◆ EXERCISE DIRECTIONS ◆
Each line with the word "computer" must appear in the answer, copied from the records.

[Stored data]
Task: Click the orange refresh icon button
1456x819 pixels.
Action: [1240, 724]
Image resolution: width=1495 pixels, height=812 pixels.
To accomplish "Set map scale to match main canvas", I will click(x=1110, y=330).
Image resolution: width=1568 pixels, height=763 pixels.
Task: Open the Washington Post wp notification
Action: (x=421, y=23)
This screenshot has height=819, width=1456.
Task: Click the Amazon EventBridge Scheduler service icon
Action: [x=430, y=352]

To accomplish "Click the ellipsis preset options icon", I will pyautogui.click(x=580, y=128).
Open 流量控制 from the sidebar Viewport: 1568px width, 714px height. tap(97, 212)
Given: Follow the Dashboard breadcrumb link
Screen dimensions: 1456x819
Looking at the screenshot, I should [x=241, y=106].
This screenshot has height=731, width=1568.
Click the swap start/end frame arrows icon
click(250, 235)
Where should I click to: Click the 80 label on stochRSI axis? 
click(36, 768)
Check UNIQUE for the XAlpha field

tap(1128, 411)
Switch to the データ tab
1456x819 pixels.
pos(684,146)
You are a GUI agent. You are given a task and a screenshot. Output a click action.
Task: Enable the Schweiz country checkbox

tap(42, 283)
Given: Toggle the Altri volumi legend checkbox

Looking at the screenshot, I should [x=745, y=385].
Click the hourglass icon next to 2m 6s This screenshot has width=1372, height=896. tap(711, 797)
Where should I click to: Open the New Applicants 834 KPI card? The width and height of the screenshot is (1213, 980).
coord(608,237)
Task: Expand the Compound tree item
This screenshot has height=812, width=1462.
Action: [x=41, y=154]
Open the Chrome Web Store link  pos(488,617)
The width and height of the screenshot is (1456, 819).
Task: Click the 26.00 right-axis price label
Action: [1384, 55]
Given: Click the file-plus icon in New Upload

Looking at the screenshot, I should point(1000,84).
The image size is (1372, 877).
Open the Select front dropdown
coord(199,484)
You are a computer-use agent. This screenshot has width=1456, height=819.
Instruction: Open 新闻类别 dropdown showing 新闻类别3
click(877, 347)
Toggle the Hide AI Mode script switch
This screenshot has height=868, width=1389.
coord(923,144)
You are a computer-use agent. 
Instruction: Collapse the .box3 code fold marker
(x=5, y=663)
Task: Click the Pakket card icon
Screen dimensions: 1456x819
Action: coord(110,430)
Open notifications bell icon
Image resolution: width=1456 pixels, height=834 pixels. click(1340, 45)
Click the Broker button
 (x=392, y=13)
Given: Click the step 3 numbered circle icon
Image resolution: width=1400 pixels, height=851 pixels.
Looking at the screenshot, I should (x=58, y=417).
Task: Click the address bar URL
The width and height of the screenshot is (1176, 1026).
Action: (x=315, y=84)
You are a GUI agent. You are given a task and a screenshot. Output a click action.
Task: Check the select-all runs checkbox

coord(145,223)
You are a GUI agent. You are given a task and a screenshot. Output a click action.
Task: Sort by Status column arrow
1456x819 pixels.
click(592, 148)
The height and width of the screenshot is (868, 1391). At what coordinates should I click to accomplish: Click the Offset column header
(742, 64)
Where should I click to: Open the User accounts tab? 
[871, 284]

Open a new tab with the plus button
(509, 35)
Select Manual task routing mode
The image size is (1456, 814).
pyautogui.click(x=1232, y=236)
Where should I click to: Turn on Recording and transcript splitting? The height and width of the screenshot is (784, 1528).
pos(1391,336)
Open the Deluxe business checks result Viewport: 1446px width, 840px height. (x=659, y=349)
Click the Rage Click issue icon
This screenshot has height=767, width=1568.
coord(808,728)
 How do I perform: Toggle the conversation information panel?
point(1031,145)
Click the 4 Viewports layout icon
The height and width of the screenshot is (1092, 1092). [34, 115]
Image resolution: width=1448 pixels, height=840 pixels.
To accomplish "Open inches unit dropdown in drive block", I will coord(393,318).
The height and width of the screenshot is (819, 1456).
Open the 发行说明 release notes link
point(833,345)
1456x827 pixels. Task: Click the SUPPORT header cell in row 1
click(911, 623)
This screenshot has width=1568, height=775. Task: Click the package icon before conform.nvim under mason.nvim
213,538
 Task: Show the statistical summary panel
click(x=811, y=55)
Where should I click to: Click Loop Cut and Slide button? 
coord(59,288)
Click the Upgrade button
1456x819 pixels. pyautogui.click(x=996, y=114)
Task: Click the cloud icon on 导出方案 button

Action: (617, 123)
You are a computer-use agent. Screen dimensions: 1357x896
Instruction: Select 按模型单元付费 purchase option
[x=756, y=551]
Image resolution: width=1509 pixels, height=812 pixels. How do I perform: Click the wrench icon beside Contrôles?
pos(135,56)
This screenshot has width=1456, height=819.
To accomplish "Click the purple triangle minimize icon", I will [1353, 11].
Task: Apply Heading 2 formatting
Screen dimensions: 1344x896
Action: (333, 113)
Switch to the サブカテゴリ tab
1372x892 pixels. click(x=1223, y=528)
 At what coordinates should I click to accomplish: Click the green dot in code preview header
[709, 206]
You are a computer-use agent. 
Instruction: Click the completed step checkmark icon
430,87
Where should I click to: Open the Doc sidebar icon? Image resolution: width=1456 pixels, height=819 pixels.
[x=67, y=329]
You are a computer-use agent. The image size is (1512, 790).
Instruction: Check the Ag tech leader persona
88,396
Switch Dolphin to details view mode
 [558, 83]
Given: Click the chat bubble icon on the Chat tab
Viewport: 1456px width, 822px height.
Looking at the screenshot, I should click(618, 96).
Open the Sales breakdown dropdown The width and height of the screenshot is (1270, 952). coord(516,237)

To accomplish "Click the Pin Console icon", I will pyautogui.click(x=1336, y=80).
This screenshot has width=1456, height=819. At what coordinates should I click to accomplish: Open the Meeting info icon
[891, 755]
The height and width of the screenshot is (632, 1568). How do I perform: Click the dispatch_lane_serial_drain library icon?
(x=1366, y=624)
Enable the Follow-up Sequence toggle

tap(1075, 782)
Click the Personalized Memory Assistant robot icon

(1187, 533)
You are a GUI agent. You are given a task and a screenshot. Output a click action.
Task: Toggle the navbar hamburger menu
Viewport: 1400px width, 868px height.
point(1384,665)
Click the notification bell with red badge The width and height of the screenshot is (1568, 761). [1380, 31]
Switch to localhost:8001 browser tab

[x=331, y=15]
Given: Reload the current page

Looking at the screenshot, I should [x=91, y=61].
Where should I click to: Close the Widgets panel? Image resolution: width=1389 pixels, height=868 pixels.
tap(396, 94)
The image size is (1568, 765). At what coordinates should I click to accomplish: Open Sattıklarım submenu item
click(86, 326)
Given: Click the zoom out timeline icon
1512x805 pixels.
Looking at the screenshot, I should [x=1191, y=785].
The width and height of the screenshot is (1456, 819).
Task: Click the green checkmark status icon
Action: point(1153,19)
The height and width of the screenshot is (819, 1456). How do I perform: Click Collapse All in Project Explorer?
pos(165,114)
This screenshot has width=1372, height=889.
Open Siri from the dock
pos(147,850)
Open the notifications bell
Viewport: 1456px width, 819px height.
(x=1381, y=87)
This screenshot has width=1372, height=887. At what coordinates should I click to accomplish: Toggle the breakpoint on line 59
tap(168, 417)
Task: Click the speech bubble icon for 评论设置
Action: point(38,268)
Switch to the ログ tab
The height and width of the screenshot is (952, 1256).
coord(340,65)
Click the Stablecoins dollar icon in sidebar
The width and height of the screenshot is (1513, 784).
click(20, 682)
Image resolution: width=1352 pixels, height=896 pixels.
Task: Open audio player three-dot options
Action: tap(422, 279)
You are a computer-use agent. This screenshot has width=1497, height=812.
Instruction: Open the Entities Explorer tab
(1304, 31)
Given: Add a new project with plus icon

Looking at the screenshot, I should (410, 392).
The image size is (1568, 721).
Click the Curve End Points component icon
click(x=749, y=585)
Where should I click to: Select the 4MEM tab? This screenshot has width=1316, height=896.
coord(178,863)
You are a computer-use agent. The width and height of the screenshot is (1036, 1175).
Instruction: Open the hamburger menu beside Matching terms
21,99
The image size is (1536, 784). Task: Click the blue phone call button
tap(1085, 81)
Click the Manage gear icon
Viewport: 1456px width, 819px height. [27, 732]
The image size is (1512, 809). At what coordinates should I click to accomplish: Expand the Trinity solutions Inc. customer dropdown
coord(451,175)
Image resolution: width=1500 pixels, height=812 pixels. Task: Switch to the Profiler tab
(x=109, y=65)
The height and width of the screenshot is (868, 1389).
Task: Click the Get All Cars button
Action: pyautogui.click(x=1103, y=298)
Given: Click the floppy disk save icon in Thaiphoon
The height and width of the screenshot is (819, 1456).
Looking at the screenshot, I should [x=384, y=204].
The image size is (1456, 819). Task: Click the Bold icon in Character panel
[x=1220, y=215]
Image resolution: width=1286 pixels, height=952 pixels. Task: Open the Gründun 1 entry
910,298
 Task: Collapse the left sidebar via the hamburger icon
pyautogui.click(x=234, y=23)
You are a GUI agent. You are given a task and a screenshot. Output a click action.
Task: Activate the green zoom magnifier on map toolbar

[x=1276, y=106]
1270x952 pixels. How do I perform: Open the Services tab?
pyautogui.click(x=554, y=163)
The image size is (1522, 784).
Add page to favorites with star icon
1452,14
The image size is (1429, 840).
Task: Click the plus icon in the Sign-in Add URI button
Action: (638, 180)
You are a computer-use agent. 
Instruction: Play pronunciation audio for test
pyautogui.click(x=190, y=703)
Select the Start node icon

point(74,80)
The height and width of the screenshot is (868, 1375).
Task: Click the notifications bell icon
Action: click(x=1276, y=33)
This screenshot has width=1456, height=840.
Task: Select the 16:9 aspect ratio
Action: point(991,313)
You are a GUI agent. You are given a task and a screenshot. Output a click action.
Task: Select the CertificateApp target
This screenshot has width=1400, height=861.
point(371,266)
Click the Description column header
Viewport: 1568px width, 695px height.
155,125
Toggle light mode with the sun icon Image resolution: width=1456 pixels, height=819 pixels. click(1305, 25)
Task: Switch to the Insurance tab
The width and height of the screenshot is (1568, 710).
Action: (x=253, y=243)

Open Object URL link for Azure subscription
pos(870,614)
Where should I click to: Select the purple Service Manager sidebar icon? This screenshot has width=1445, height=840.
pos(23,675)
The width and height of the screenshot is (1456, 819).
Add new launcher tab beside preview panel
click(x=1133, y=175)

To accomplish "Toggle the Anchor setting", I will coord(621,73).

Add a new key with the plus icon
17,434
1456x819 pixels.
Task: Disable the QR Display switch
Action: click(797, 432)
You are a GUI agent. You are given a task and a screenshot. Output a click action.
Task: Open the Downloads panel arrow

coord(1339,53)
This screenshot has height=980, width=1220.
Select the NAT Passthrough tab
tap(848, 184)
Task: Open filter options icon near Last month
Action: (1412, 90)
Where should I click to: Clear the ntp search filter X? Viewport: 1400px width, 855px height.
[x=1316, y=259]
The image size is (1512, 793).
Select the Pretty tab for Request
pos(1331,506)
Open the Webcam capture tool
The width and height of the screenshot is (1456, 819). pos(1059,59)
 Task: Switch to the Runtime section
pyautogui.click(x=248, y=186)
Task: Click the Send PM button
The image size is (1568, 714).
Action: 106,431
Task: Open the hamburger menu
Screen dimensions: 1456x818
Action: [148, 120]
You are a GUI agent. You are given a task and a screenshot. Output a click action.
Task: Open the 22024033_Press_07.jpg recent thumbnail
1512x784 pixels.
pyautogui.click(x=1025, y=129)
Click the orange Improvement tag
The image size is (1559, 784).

◆ RESULT OF THIS EXERCISE ◆
You are a computer-use agent. This screenshot has width=1456, height=819.
You are a computer-use agent. 
You are a computer-use agent. Screen dimensions: 1357x896
You are a computer-use agent. 
You are a computer-use agent. The image size is (1512, 790).
You are a computer-use agent. This screenshot has width=1497, height=812.
You are a computer-use agent. The width and height of the screenshot is (1036, 1175).
You are a computer-use agent. 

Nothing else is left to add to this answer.